=== SUPPLIED INFORMATION ===

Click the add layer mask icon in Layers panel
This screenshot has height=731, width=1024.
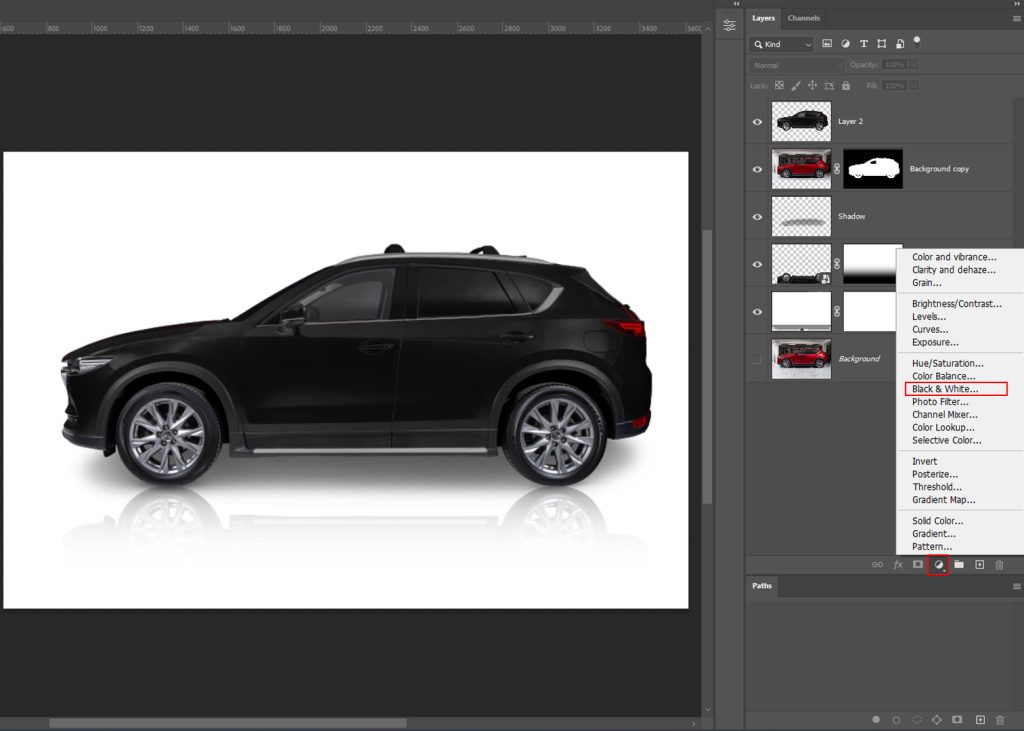point(917,565)
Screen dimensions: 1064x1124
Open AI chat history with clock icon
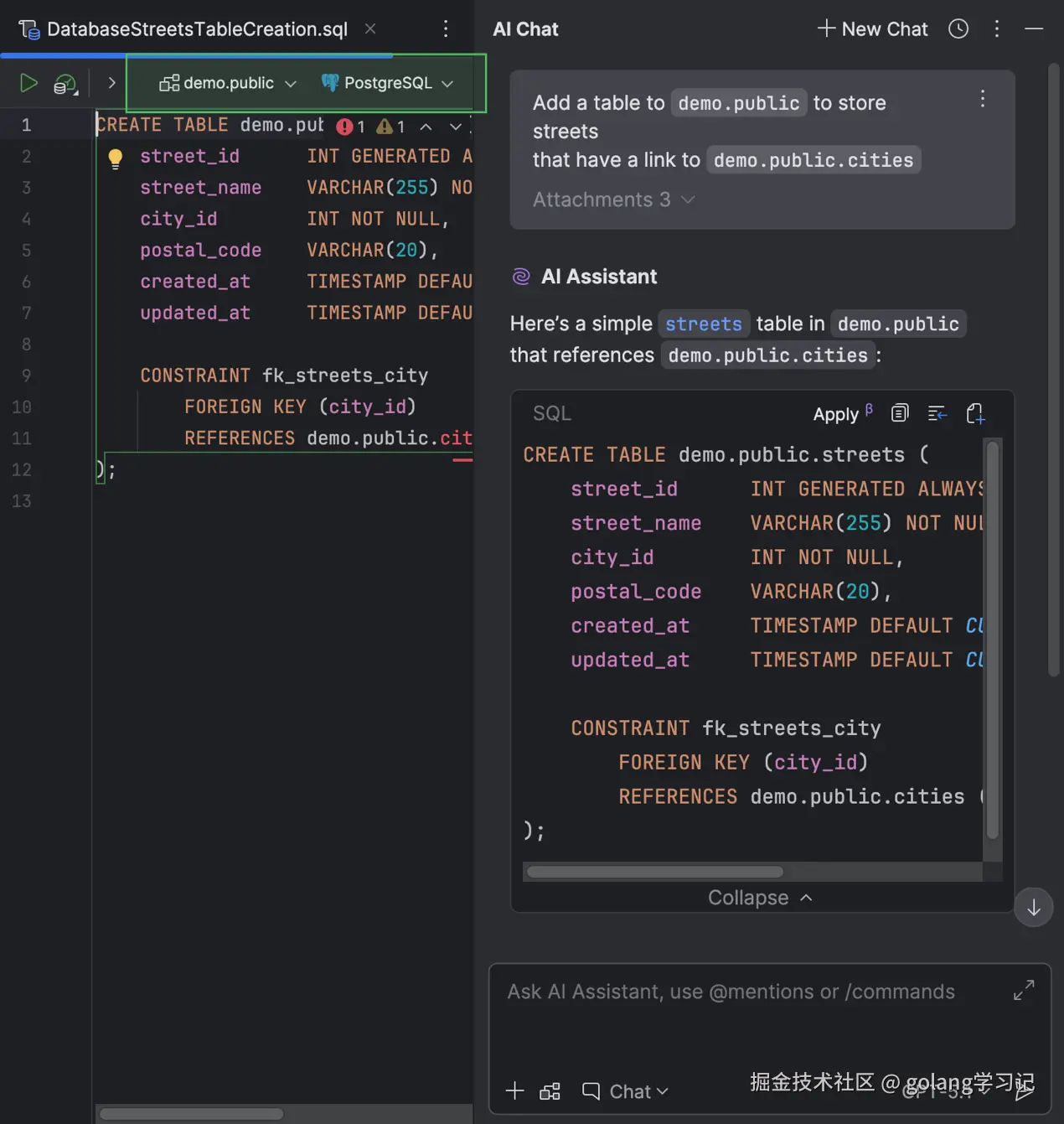958,28
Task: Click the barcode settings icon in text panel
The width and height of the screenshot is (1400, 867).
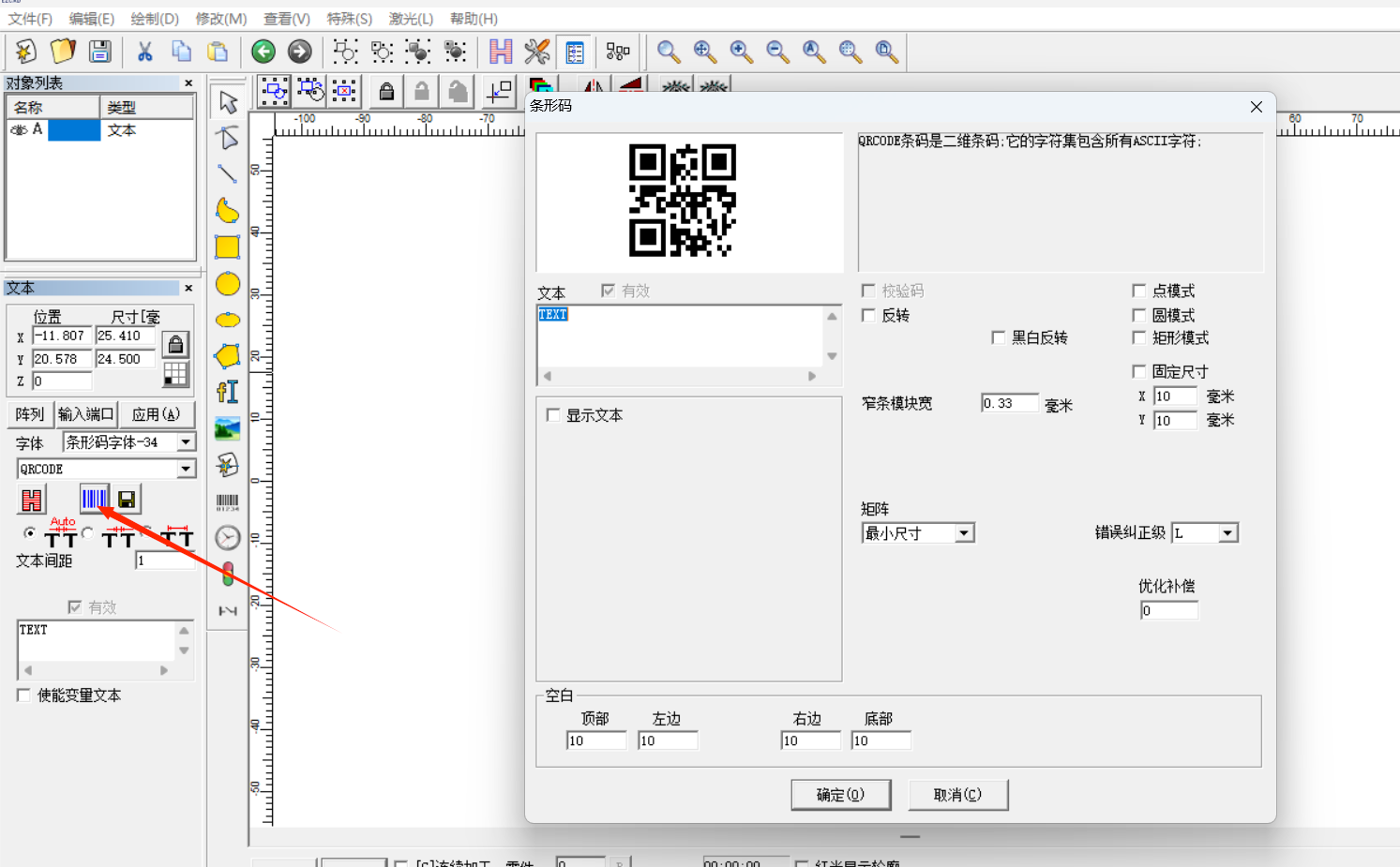Action: coord(94,499)
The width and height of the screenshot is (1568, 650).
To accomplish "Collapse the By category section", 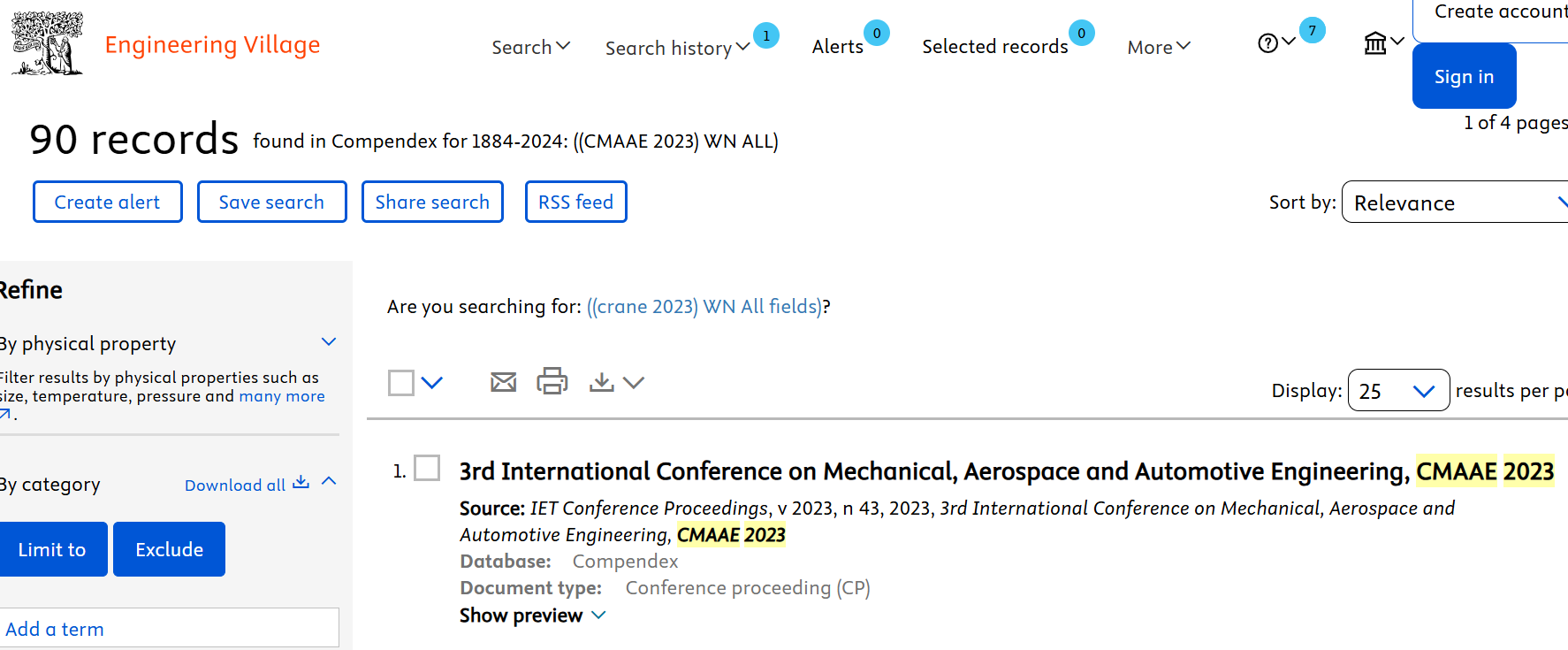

===

■ **DIRECTIONS FOR THIS TASK**
Rewrite each line of the rows above as a Markdown table with the columns Line No. and Content, leaving out blank lines. Omit the pictures from your answer.

■ **FULL SOLUTION**
| Line No. | Content |
|---|---|
| 1 | Click the add layer mask icon in Layers panel |
| 2 | This screenshot has height=731, width=1024. |
| 3 | point(917,565) |
| 4 | Screen dimensions: 1064x1124 |
| 5 | Open AI chat history with clock icon |
| 6 | 958,28 |
| 7 | Task: Click the barcode settings icon in text panel |
| 8 | The width and height of the screenshot is (1400, 867). |
| 9 | Action: coord(94,499) |
| 10 | The width and height of the screenshot is (1568, 650). |
| 11 | To accomplish "Collapse the By category section",  |